To request a package load to a workspace:
- In the Workspaces tab, click on a workspace name to view workspace details.
- Click Load data packages to workspace
If this is your first data package load request and there is no data in the workspace:
A list of approved data packages from your license will be displayed:
- Select the packages (checkbox) you want to load and unselect the packages that have loaded previously (if you do not unselect previously loaded packages, the load of that package will occur again)
- Click add packages
- Review your request and click Submit.
If you have existing data in the workspace and need to load a new package:
1. Request a new load by clicking on Create Version. The load request is versioned for audit purposes.
2. Check the box next to the packages you want to load:
- You can re-load the same package or select a new package to load.
- Loading of new packages: If you load a new package, this will not remove any existing data in the workspace.
- Re-loading of same package(s): Any tables in the package will replace existing tables by the same name in the workspace (this means data in the table will be replaced, rather than appended); Any files in the package will be copied to a new folder in the local directory of the VM.

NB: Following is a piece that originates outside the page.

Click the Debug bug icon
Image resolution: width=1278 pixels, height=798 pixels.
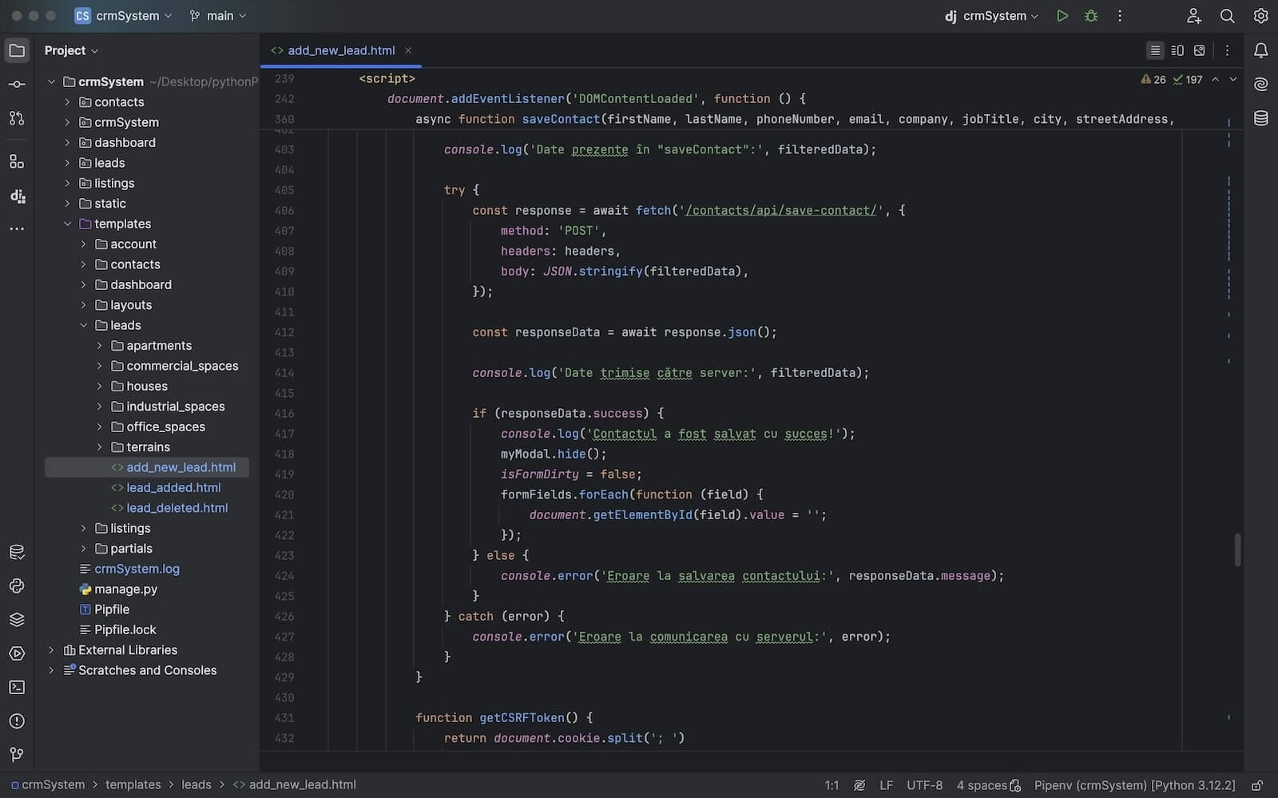pyautogui.click(x=1091, y=16)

3. Click Update to confirm your selection
4. Review your request and click Submit
Approval of data package load requests
- When Data Republic approves the request, the request will change from for review to processing and then approved. This may take a few minutes.
- The user who submitted the request will receive an email notification of the approved package and a link to log into the Data Republic platform and view the workspace tab in their project:
2. Load a token match table to your workspace
***For Matching projects only***
Request to add a token match table so you can perform a join between tokenized data tables in your workspace.
Note: You can make this request before or after a package is loaded. The data package must already be configured for Matching.
To request a token match table for your workspace:
- Click Load tokens to workspace
- Select the data license that governs the token match request, and the field to match against; if you select All fields, your token match table will display additional information on which fields two tokens have matched against.
- Click Add tokens
- Click Submit.
Approval of token load requests
- When Data Republic approves a request, the request will change from for review to processing and then approved.
- The user who submitted the token match request will be notified when the token match table is available in the workspace.
An example of a token match table (where all fields were selected for matching) is below.
- The token match table can be viewed by selecting the redshift database schema from SQL Workbench
- The token match table displays which fields two tokens have matched on
What data can I load?
- Data packages: load any data package listed or referred to in the 'permitted use' section of your approved data license
- A token match table (for data matching projects): load a token match table if you are using the Matching service to execute a data match on the Data Republic platform.
Can I update a package before loading?
Yes, you can update a package and load it to a VM in the workspace; however, your permitted use in the data license must allow for package updates / new versions to be added.
- To add/remove files or tables: Create a new version of the package to modify file or table references. Add the new package version to your project, and request a load to the workspace. Note: any existing data in the workspace will remain.
- To update table data only: Load a new file to the table using Manage Data. In your project, request a package load to the workspace (a new package version does not need to be created). Note: If there are existing tables in your workspace by the same name, data will be replaced (not appended).
Can I load a new package to the workspace?
Yes, however, the permitted use in your data license must allow for such data to be loaded to the workspace. To load a new package to the workspace, it must be added to the project first. Once your package is listed in the packages tab of your project, proceed to step 1 below to request a package load to your workspace.
How is data loaded to multiple VM's in a workspace?
If multiple virtual machines (VM's) have been created in a workspace:
- A data package containing tables can be loaded to a single VM. All VM's within the workspace will have access to the same redshift database schema; therefore, the same package does not need to be loaded to other VM's (to avoid the creation of duplicate database schemas).
- A data package containing files (e.g. documents) can be loaded to all VM's if access is required by users across all VM's. A new folder in the local directory is created for each load request and a copy of the file(s) will be placed in the folder.